Tried the sausage and meat lasagne tonight and was pleasantly surprised for a pre-made product.The ravioli they carry in the black bag is good too.

When they have fresh Halibut it is great but last time they wanted you to buy the whole fish and it was more than I wanted to spend.

The big box of Ghiradelli brownies mix is the best mix I have had.

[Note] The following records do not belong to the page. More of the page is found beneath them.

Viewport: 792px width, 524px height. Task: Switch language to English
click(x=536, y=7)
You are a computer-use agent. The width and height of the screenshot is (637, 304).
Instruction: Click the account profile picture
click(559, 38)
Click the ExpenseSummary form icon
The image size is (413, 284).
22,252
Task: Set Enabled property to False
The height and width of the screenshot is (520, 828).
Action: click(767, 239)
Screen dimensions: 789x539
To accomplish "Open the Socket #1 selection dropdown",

They aslo have a bag of cashew clusters with pumpkin seeds and some other stuff that is pretty good.

I don't shop much meat or produce there. 

What do you like?


----------



## bakechef (May 11, 2012)

I really need to check out Costco some day.  Trouble is Costco is a good 15 minute drive and I can be at BJ's in 5 minutes flat (it's in my neighborhood).  I just have no other reason to go to the section of town where Costco is.


----------



## buckytom (May 11, 2012)

as far as food goes, the goat cheese logs are a great deal. also, the locatelli cheese is a good price for a wedge.

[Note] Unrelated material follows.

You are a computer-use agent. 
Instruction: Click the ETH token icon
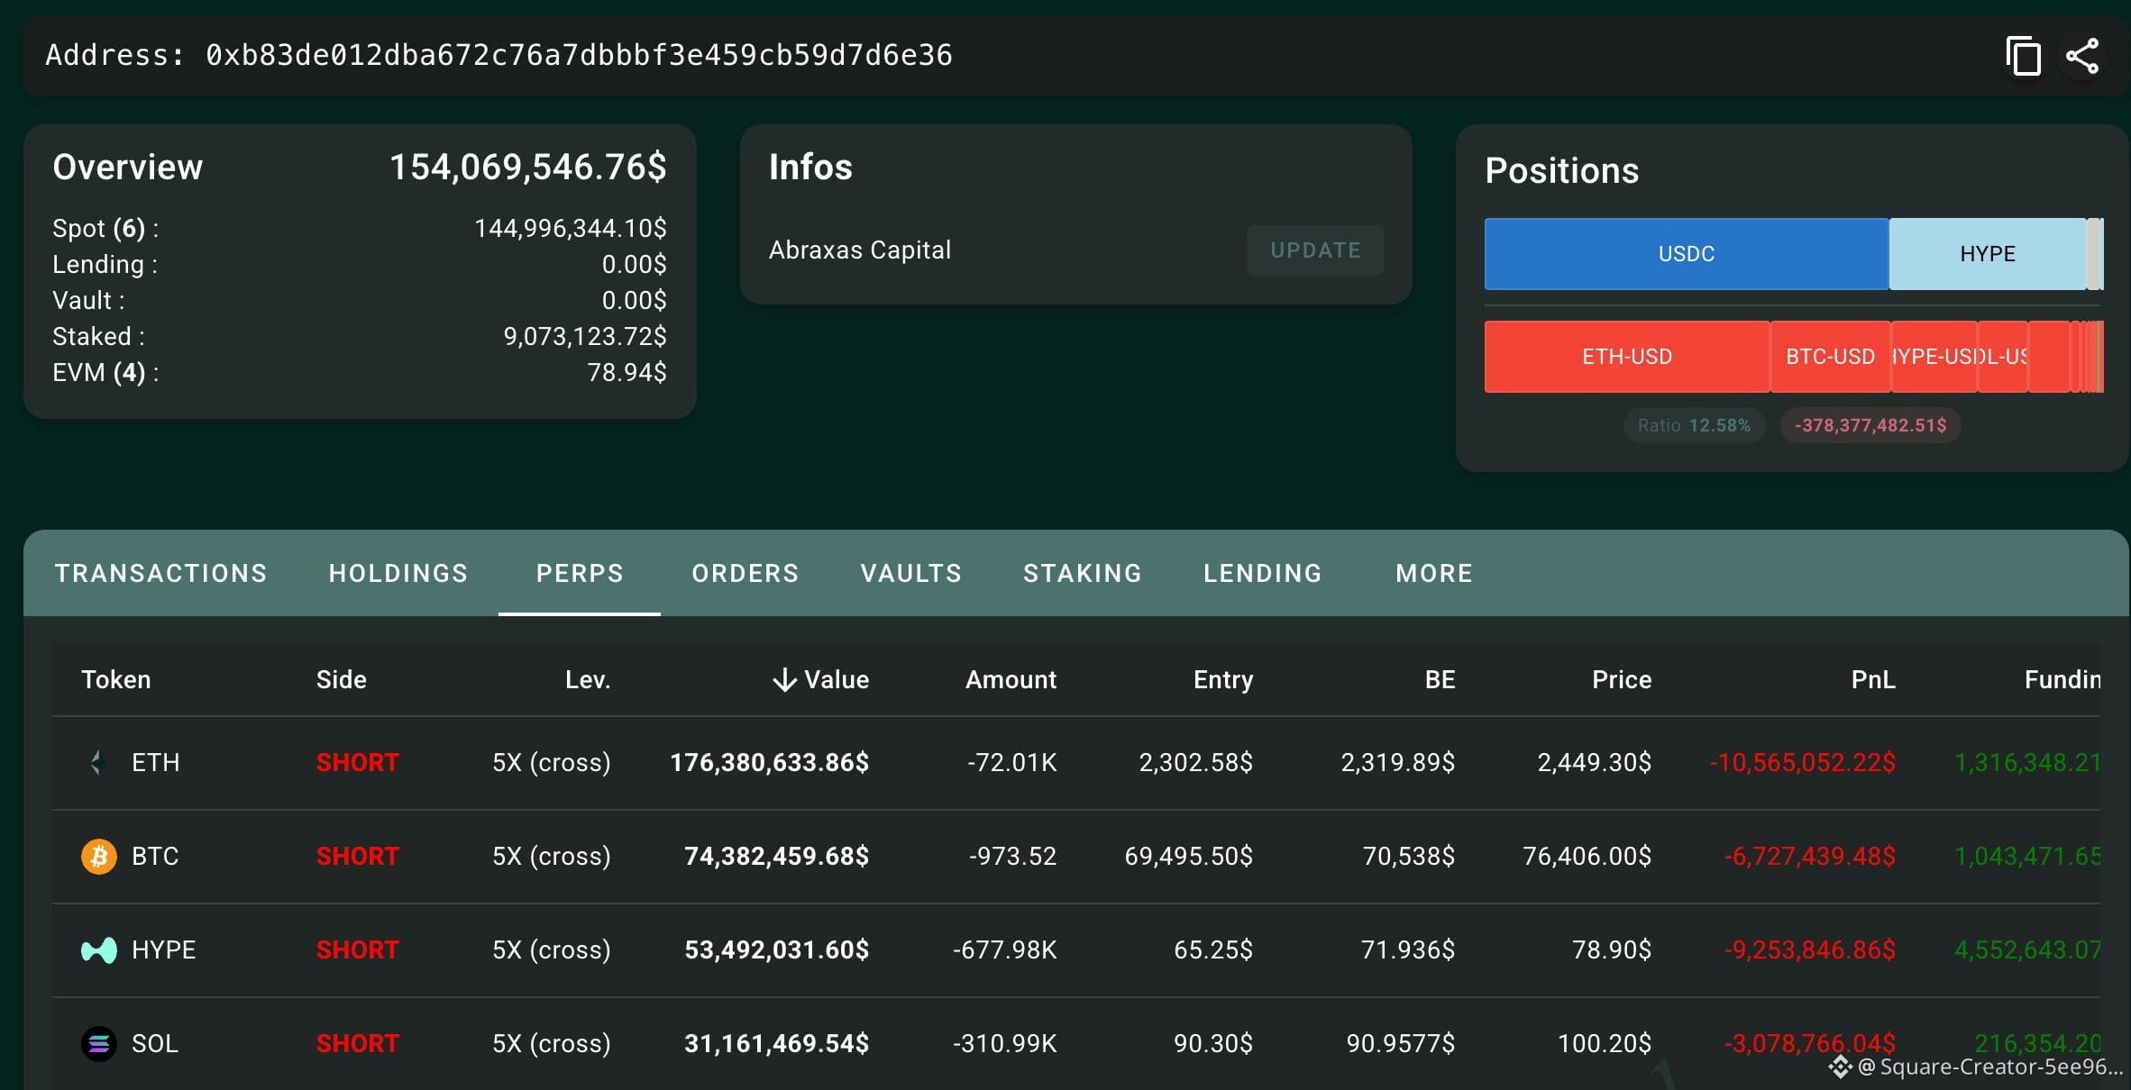(x=98, y=763)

i often buy the packages of 4 pork tenderloins, premio sausage, and 2 packs of roasting chickens.


----------



## Dawgluver (May 11, 2012)

check this out:

http://www.discusscooking.com/forum...ighlight=Heigh+ho+heigh+ho+it's+off+to+costco

Our nearest is 3.5 hours away, but we are supposed to get one in July that's only 45 minutes away!


----------



## roadfix (May 11, 2012)

50lb sack of Elephant brand jasmine rice.
Assorted herbs and spices.
Skirt steaks.


----------



## Andy M. (May 11, 2012)

We buy lots there.  

Pork tenderloins
ground beef (no pink slime) 
steaks and roasts
Phillips Maryland style crab cakes
Premio Italian sausages
Bacon
TP
Bounty Paper Towels
Some filled pastas when they have the ones I like
Raw chicken wing sections
Coffee 
sugar
salt
Tylenol substitute
Allegra substitute
Enteric aspirin
reading glasses
Printer ink carts
Books
Turbo Tax
and more...


----------



## PrincessFiona60 (May 11, 2012)

Andy's list and more, more...

Canned goods
Nutritional Supplements Prescribed by MD
Produce
Cheese
We shop the whole store.


----------



## Siegal (May 11, 2012)

Definatly the Roasted chicken!

Also bought the 50 lb bag of jasmine rice for literally the price of 2 lbs in my old NY supermarket

The boneless skinless chicken thighs come in like a pack of 6 and one package is perfect for us     per meal 

I also must have saved several hundred dollars in diapers and wipes by now by buying a case.


----------



## roadfix (May 11, 2012)

Andy M. said:


> Turbo Tax
> and more...



We buy many non-food items as well.  Lots of paper products, especially bathroom tissue both for home and business, and lots of paper plates.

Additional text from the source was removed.